After exercise, the breathing pattern initially follows the duodenal “pace signal”
This is a supplemental experiment to the paper in the following link. It demonstrates that, after exercise, when the subject was relaxing while his respiration slowed down, his respiration rate initially followed the speed of the duodenal "pace signal", then the subject sighed and his respiration rate then immediately fell to near to the normal base level.
Steps to reproduce
The impedance was recorded in a band across the subject's right arm, perpendicular to the acupoint Lung-6, with the electrodes placed 6 mm apart. A thermistor was also placed under the subject’s nose to monitor the breath at his nostril.

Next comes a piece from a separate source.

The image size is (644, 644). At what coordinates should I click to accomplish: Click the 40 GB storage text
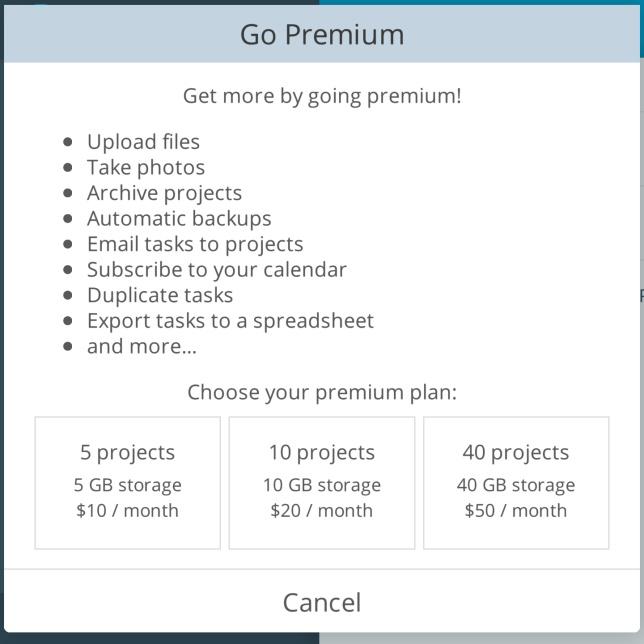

At each acupoint, a pair of custom-made electrodes were used, set at a distance of 6 mm apart, and a standard ECG electrode was attached at 4-10 cm from each acupoint, as an earth. Gel was used on each electrode. A 40 kHz 200 mv sine wave was passed through the electrodes, and the voltage monitored. A custom-made unit converted the monitored voltages to DC, then passed these to a data logger which sampled the voltages at 1 kHz. The thermistor was attached to a simple voltage divider circuit and a dc current passed through it. The voltage across the thermistor was monitored by another data logger, also sampling at 1 kHz. An Access database and macro was used to control the data loggers and convert the voltage samples into kΩ and Celsius values, before they were imported into Matlab and filtered to produce the plots. Full details of all the techniques and equipment used (including how to reliably locate acupoints electrically) can be found in the following documents. http://www.curiouspages.com/research/locate.pdf http://www.curiouspages.com/research/monitorImpedance.pdf http://www.curiouspages.com/research/monitoringTemperature3.pdf http://www.curiouspages.com/research/PicoGetSamples02.mdb The subject was a male, aged 34. In Chinese medicine terms, he suffered poor stomach and pancreas function (usually known as “Stomach chi deficiency” and “Spleen chi deficiency”); and also poor “kidney” function (known as “Kidney chi deficiency”).